▶ AIM OF THE EXERCISE: Copy out every line of the items below word for word, leaving out the pictures.

▶ RECORDS FOR THIS TASK:
□ □ □ □ □

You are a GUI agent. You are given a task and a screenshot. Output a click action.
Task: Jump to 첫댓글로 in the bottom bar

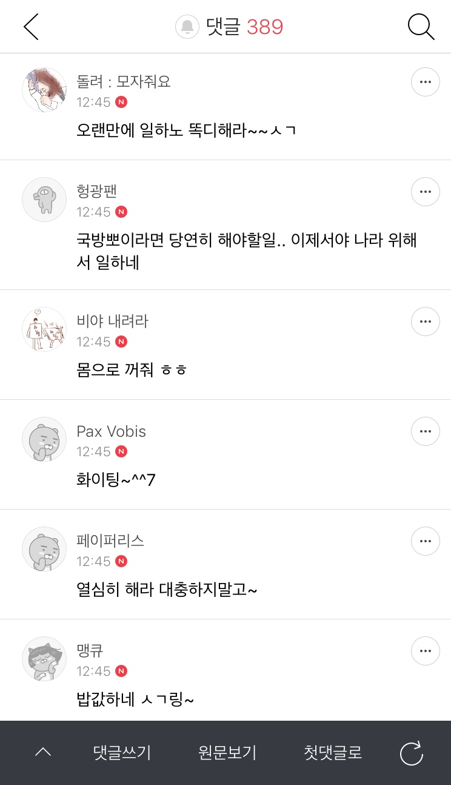(333, 753)
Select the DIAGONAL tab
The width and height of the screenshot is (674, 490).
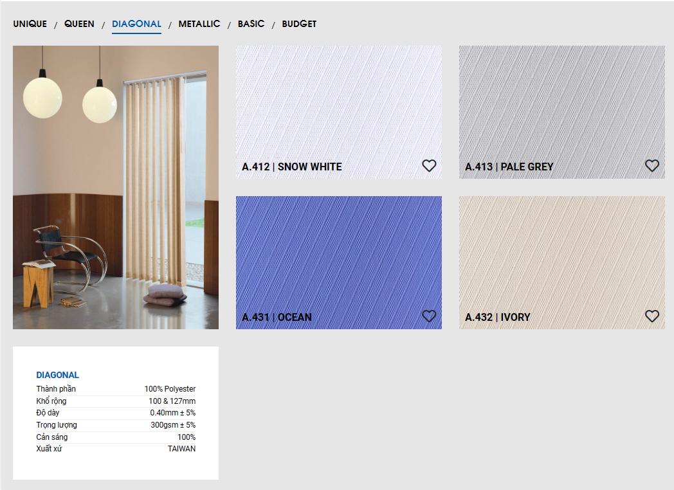tap(137, 24)
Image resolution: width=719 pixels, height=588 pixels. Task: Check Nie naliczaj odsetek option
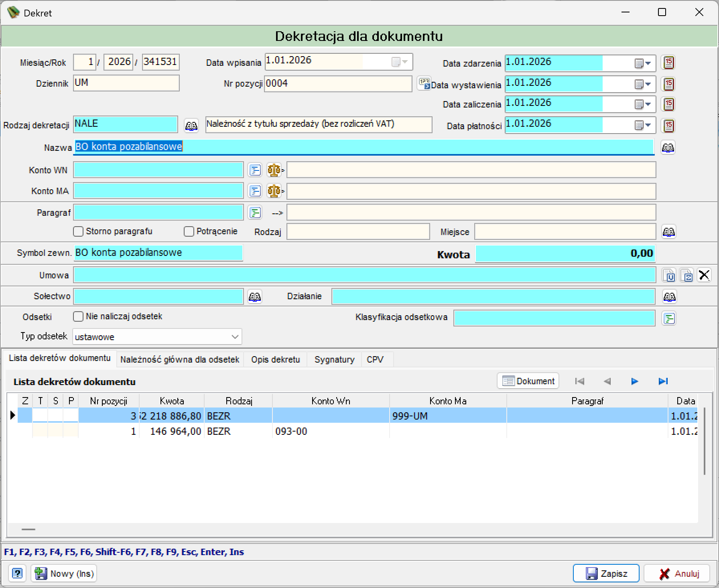78,316
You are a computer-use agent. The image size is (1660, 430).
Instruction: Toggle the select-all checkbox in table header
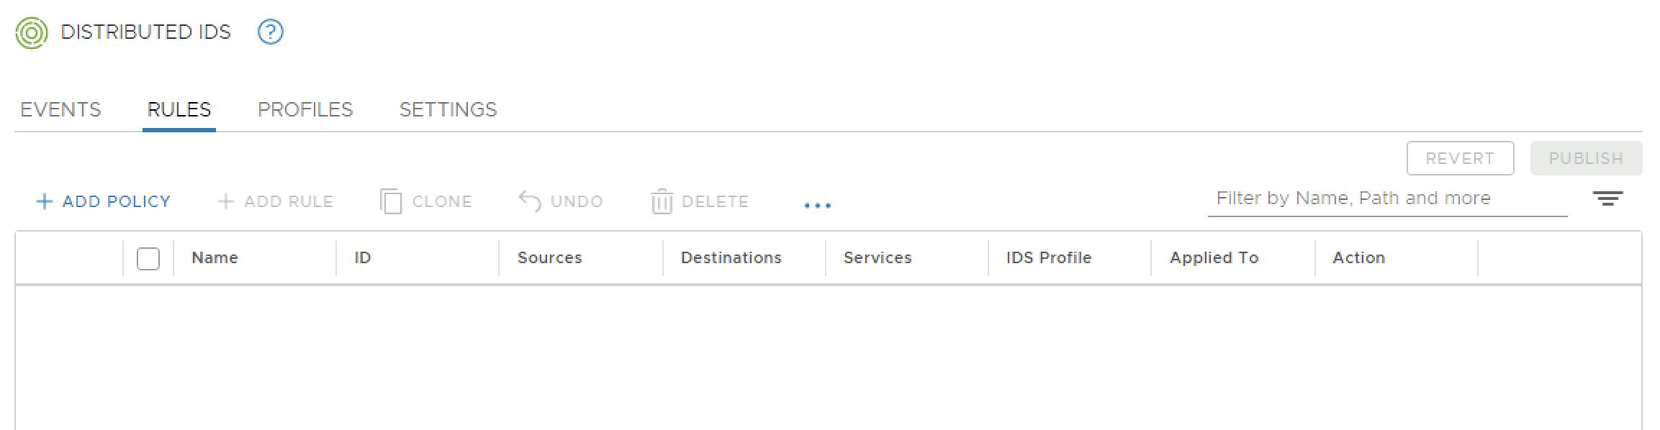coord(148,258)
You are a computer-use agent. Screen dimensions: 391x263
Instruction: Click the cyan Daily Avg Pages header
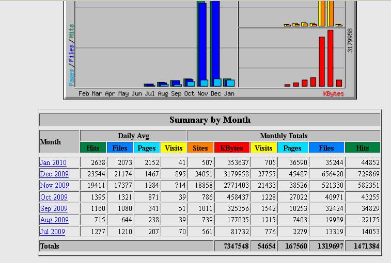point(147,147)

□ □ □ □ □

▶ PROBLEM SOLUTION:
You are a GUI agent. You are given a task and a screenshot. Output a click action.
Task: Jump to 첫댓글로 in the bottom bar

(333, 753)
Select the DIAGONAL tab
The width and height of the screenshot is (674, 490).
tap(137, 24)
Image resolution: width=719 pixels, height=588 pixels. Task: Check Nie naliczaj odsetek option
78,316
You are a computer-use agent. The image size is (1660, 430).
Instruction: Toggle the select-all checkbox in table header
coord(148,258)
You are a computer-use agent. Screen dimensions: 391x263
Instruction: Click the cyan Daily Avg Pages header
point(147,147)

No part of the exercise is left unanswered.